Inference optimization of Large Language Models on RISC-V HPC platforms

Javier Jesus Poveda Rodrigo

Inference optimization of Large Language Models on RISC-V HPC platforms.

Rel. Daniele Jahier Pagliari, Mohamed Amine Hamdi, Alessio Burrello. Politecnico di Torino, Corso di laurea magistrale in Ingegneria Informatica (Computer Engineering), 2024

Preview

PDF (Tesi_di_laurea) - Tesi
Licenza: Creative Commons Attribution Non-commercial No Derivatives.
Download (9MB) | Preview

Abstract

Over the past decade, there have been significant improvements in Artificial Intelligence (AI), particularly in the area of natural language processing (NLP), thanks to the emergence of Transformers and, more in general, of Large Language Models (LLMs).
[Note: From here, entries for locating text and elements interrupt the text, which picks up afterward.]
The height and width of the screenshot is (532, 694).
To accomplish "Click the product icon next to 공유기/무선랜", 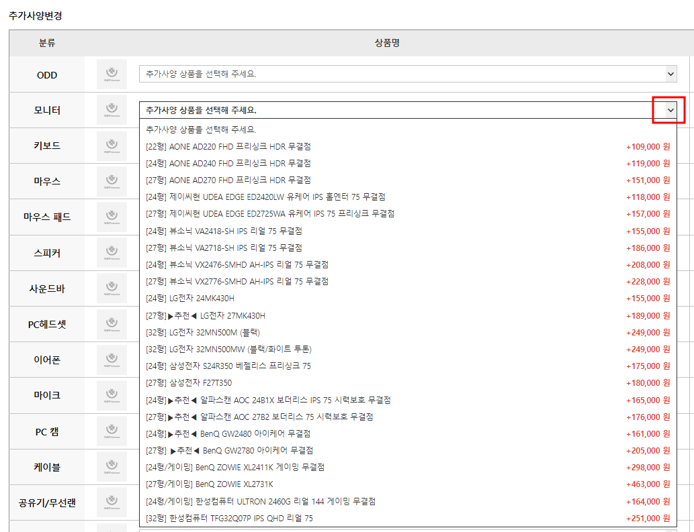I will (112, 502).
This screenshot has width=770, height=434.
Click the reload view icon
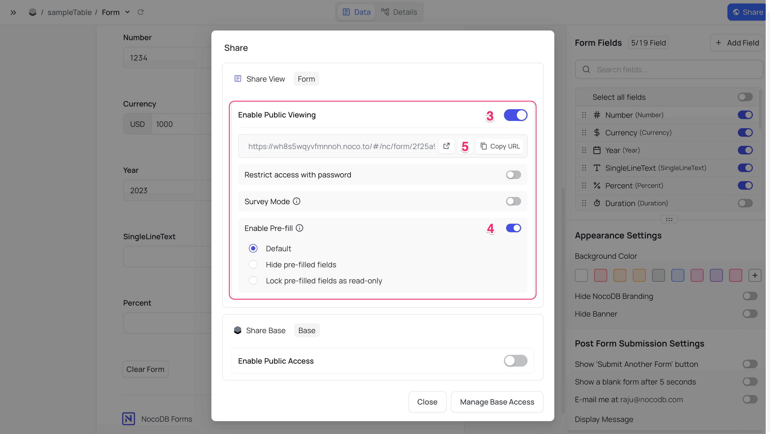(140, 12)
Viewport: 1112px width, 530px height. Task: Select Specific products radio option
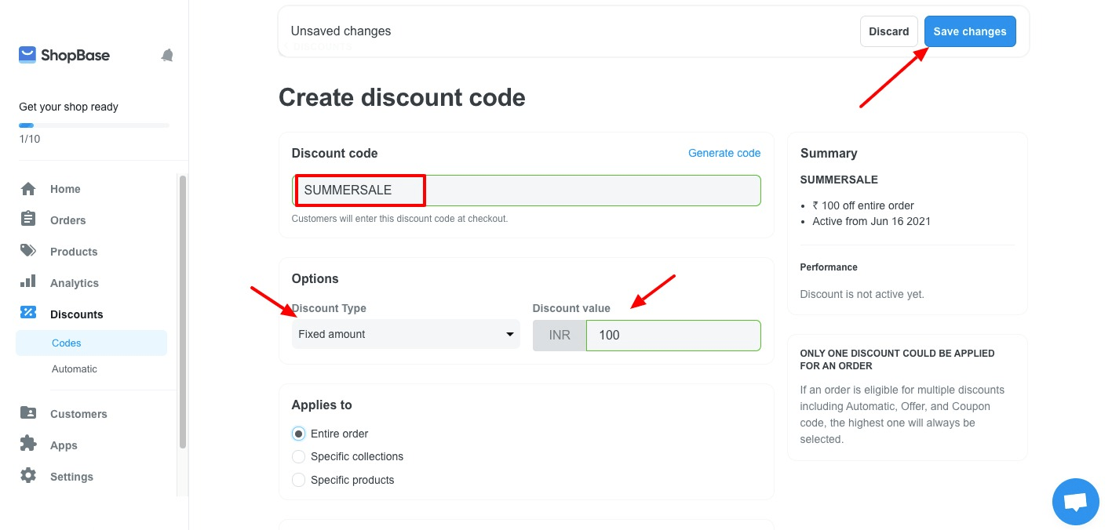point(298,480)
These models have enabled numerous deep-learning applications such as translation, text generation, image generation, and many others. However, these transformer-based models present new challenges because of their computationally intensive attention mechanisms and extremely high memory footprint. Even though these types of workloads are typically offloaded to GPUs, there are applications and use cases that require CPU as the workhorse because of its reduced cost and greater flexibility.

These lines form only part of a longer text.